I am going to share one of the most interesting places visited on my visit to the countryside, the Trapiche de los Clavo Museum and the making of a product of great importance within the Venezuelan domestic economy. The Cane Panela or Papelón.
Trapiche de Los Clavo is an old building from the end of the 19th century that belonged to General Santana Saavedra, merchant and governor of the Trujillo state for 1878, who sold it to Perpetuo Clavo, from the town of Tostós, where he was born on October 11, 1858.
Perpetuo Clavo hails from the Merida family from a very young age, he dedicated himself to agriculture and the raising of beasts of burden, the only transport for the time.
Perpetuo Clavo moves into the new property with his mother, enjoying a house with wide corridors and spacious rooms. In addition, it had a sugar mill and a large patio.

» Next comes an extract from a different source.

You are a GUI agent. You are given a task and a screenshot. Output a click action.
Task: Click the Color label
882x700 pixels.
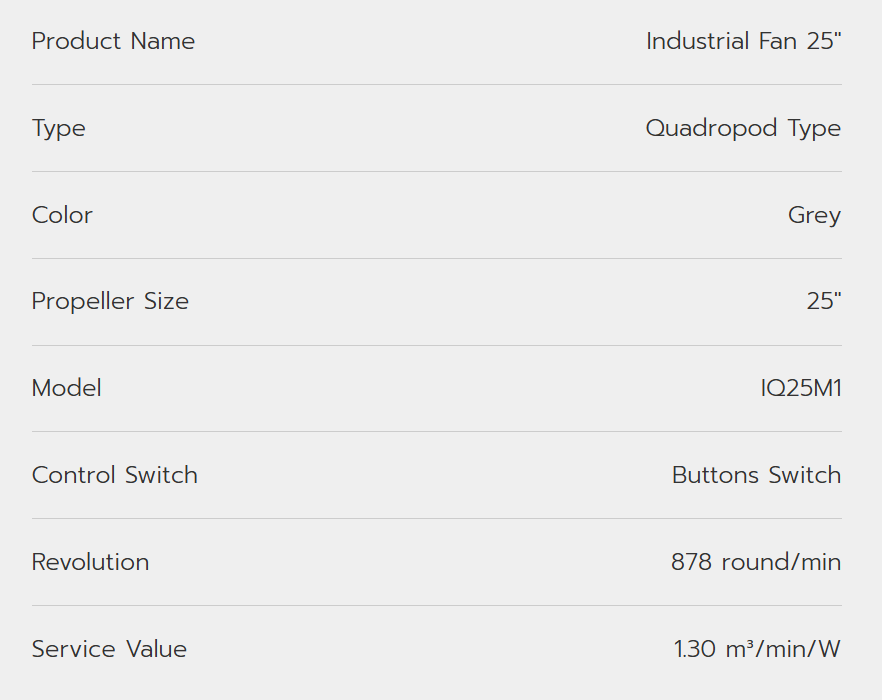[x=62, y=215]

Perpetual is dedicated to the cultivation of coffee and the planting of sugar cane, this allowed him to possess wealth and control the local economy, making the hacienda one of the best local producers.
Los Clavo Trapiche Museum
In 1997 they managed to buy the property with its respective land, of 7.13 hectares. The building was restored between 1990 and 1995, respecting the pre-existing architecture, including the mill area and the perimeter fence of the house.
Its facilities conserve the water mill, the basins where the Marshmallow fell to boil and the molds from where the panela was made.
Access to the property is framed by a large wooden gate. It still has a perimeter fence built with stones and alfajol.
The sugar mill farm was built with tread earth walls.
Its doors and windows remain original.
Its roof has been restored in carruzo and wood.
Its brick floors and rolled mantle take us to the Clavo Carrillo family sugar mill in the late 19th century. It has wide corridors and gardens.
One of the most outstanding characteristics is its external walls, it is rustic and with stones, you can enjoy the lighting that allows you to appreciate the surroundings of the garden.
Patrimonial value because it dates from the end of the XIX century. For its artistic architectural value for its functional and formal qualities regarding its style, composition and construction techniques applied to the property, since it is a testimony to clay architecture.
You can enjoy pieces used in the work of the activity that stood out at the time.
The elaboration of the Papelón panel.
These pailas are arranged in lines on the stove where the guarapo is cooked through a process of rolling from one paila to another paila until the molasses reaches the point required for making the panela.
At the point of curdling, the honey is transferred to the canoe, a wooden container where the canoe is in charge of beating it with the spatula or wooden paddle in order to cool it down.
With the required temperature, it is poured into the adobe bowls and paired with a wooden machete, after half an hour the panelas cool and solidify to be separated from the molds to be wrapped.
I wish you enjoyed this ride.
I am @truelovemon, Mileidy. Lover of nature and everything that inhabits it. Passionate about photography, not only a click is enough, it is to see beyond your eyes, it is to fill you with the hidden beauty in the simple.